O país vive uma fase de mudanças. Após anos de estagnação e recessão violenta, o Brasil começa a vislumbrar um rumo e a viver com menos incerteza. O ano anterior foi marcado por turbulências inéditas, internas e externas, as quais, por sua vez, causaram traumas sociais, políticos e econômicos.
Talvez nós brasileiros, principalmente aqueles mais vividos, não se sobressaltem tanto diante de momentos repletos de mudanças. Os anos 80 e o início dos anos 90 criaram em boa parte dos executivos e decisores uma capacidade de resiliência provavelmente ímpar. Assim, a montanha-russa de acontecimentos de 2016, impeachment, mudança de governo, crise econômica profunda, Brexit, a eleição de Trump, instabilidades globais, pode ter sensibilizado milhões de pessoas mundo afora, mas para um executivo conterrâneo com cerca de 40 anos ou mais, nada disso entrou na conta do extraordinário.
Agora, o desafio é outro. Retomar algum grau de normalidade nos negócios e no cotidiano.
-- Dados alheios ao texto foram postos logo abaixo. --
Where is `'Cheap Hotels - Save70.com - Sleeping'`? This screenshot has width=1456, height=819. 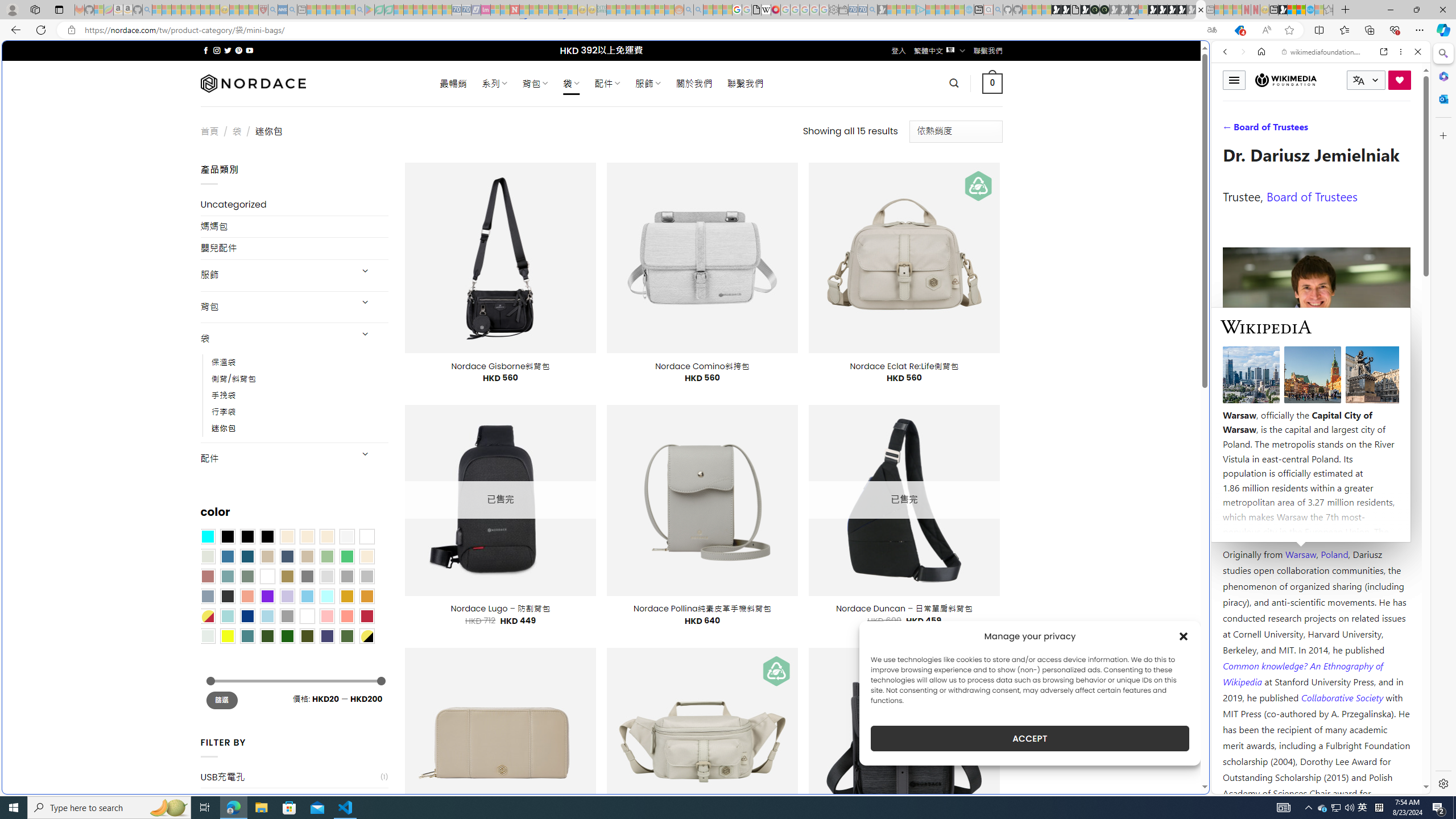 'Cheap Hotels - Save70.com - Sleeping' is located at coordinates (466, 9).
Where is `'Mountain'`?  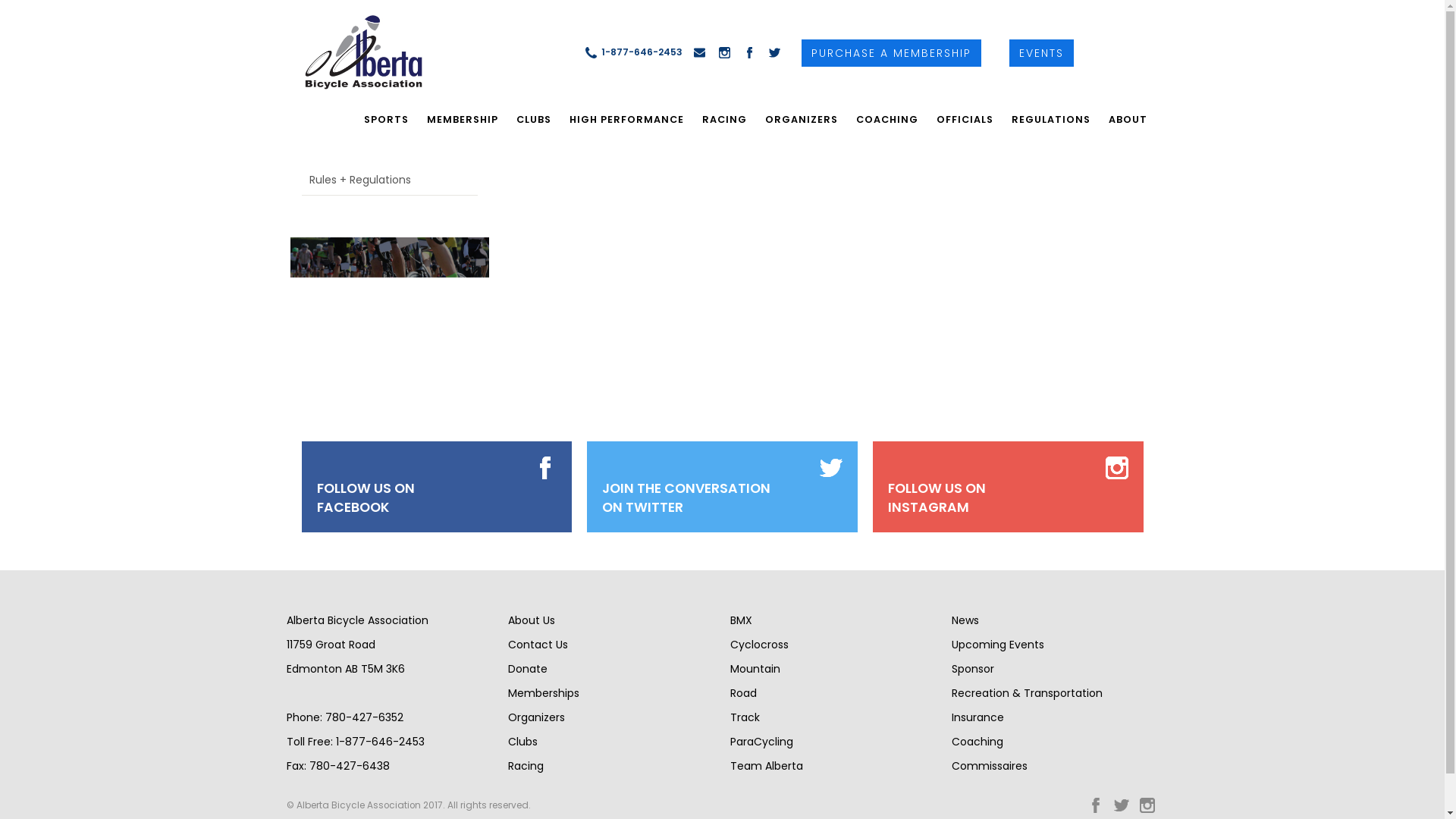 'Mountain' is located at coordinates (754, 668).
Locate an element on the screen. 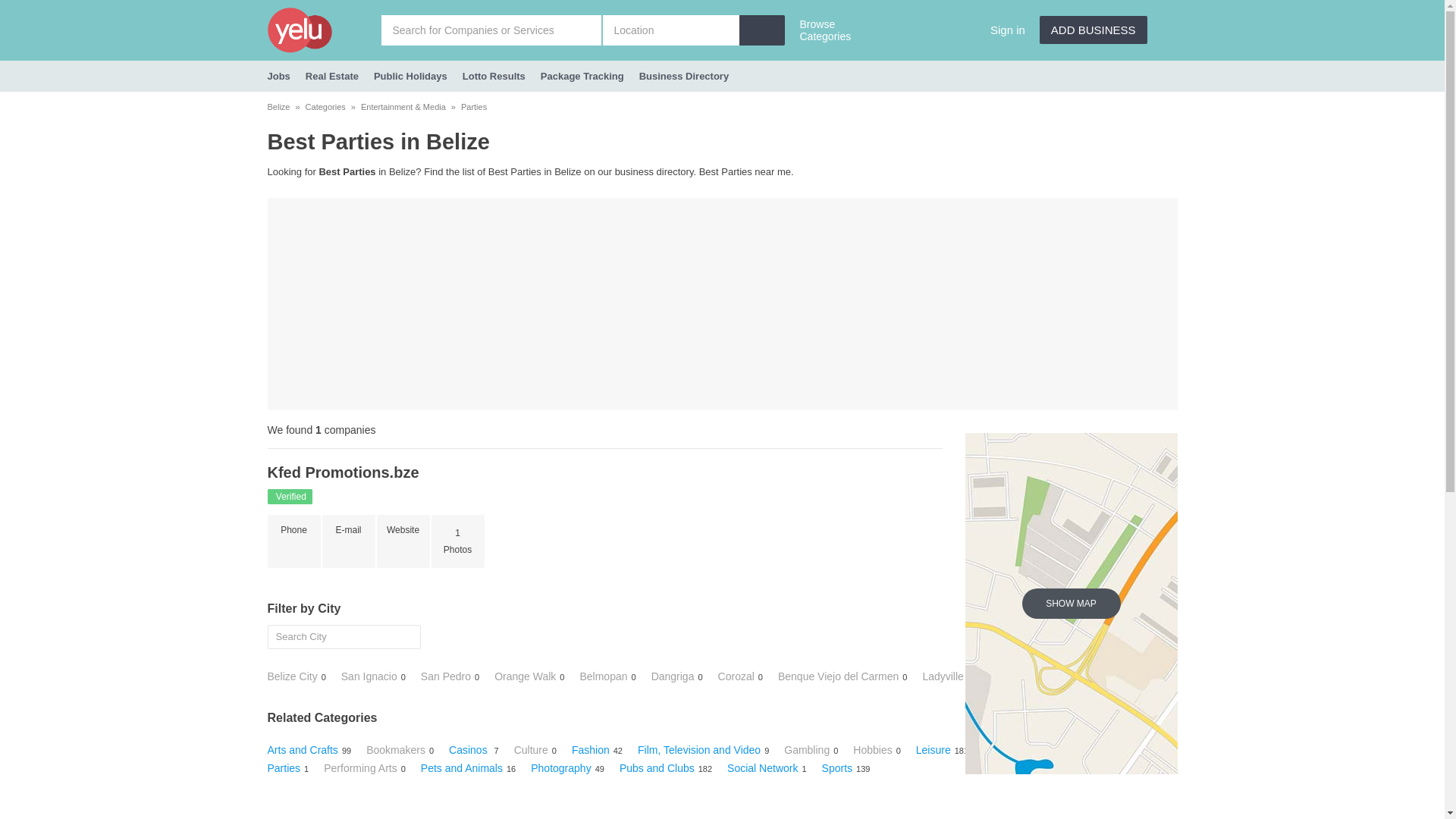 The height and width of the screenshot is (819, 1456). 'Lifestyle Management' is located at coordinates (1034, 748).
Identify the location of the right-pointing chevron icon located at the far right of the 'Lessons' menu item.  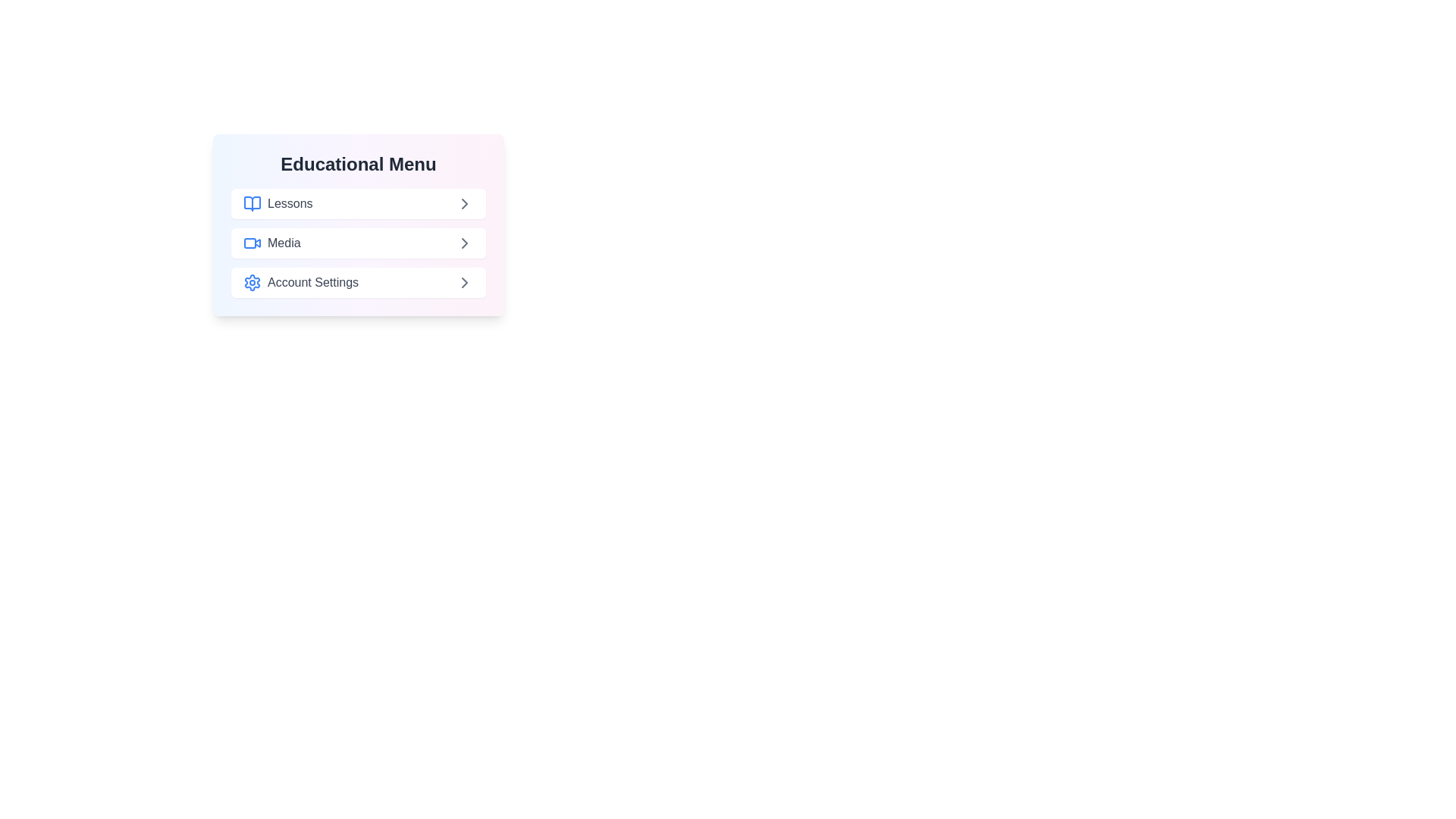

O novo governo adotou uma agenda reformadora, tão necessária quanto espinhosa, levando em consideração a recuperação de um país antes condenado à crise. O governo quer controlar seus gastos, enviou um projeto de reforma previdenciária para votação, conseguiu aprovar um projeto de modificação do ensino médio tornando-o menos irracional. Até mesmo mudanças na incongruente legislação trabalhista estão em debate no Congresso Nacional. A inflação cai significativamente e fechou janeiro com a menor taxa em 39 anos. Os juros caem e até a arrecadação do governo federal subiu 1% no último mês após dois anos consecutivos de queda. São bons indícios para que possamos retomar os negócios em um ambiente menos hostil e mais tranquilo.
Aqui talvez sobrevenha a grande expectativa para 2017: uma hostilidade menor. Durante anos, nossa sociedade foi estimulada a se polarizar. A divisão de “nós x eles” alastrou-se como erva daninha contaminando toda espécie de relacionamento: ricos x pobres, negros x brancos, Sudeste x Nordeste, consumidores x empresas. O saldo dessa discórdia é tenebroso e assustador: milhões de ações na Justiça, violência nas ruas, proliferação de “haters” na internet. “Haters” são a degeneração da ideia central e idílica que embalou os primórdios da rede: um ambiente no qual as pessoas poderiam trocar ideias e gerar inovações e bem-estar, sem fronteiras físicas ou temporais. O novo espaço virtual permitiria a conexão de indivíduos em torno de ideias, causas e propósitos. Hoje, o espaço virtual serve de amplificador para toda sorte de pessoas que buscam simplesmente o confronto, o desrespeito, a crítica.
A polarização desmedida dos últimos anos fomentou uma indústria do litígio, que traz custos insuportáveis para toda a sociedade e parece só interessar a quem se alimenta da desavença. Os sites de “reclamação” que resolveram “privatizar” a defesa do consumidor são um bom exemplo. Litigantes profissionais são outro exemplo.
Essa inclinação para a polarização precisa ser controlada. Neste momento em que o Brasil precisa superar enormes desafios, cumprindo uma agenda modernizadora que crie as condições para o crescimento sustentado, é fundamental que as instituições funcionem no sentido de reduzir conflitos. E já que há disposição para reformar, no âmbito das relações de consumo há um ponto que merece reflexão: o decreto dos SACs.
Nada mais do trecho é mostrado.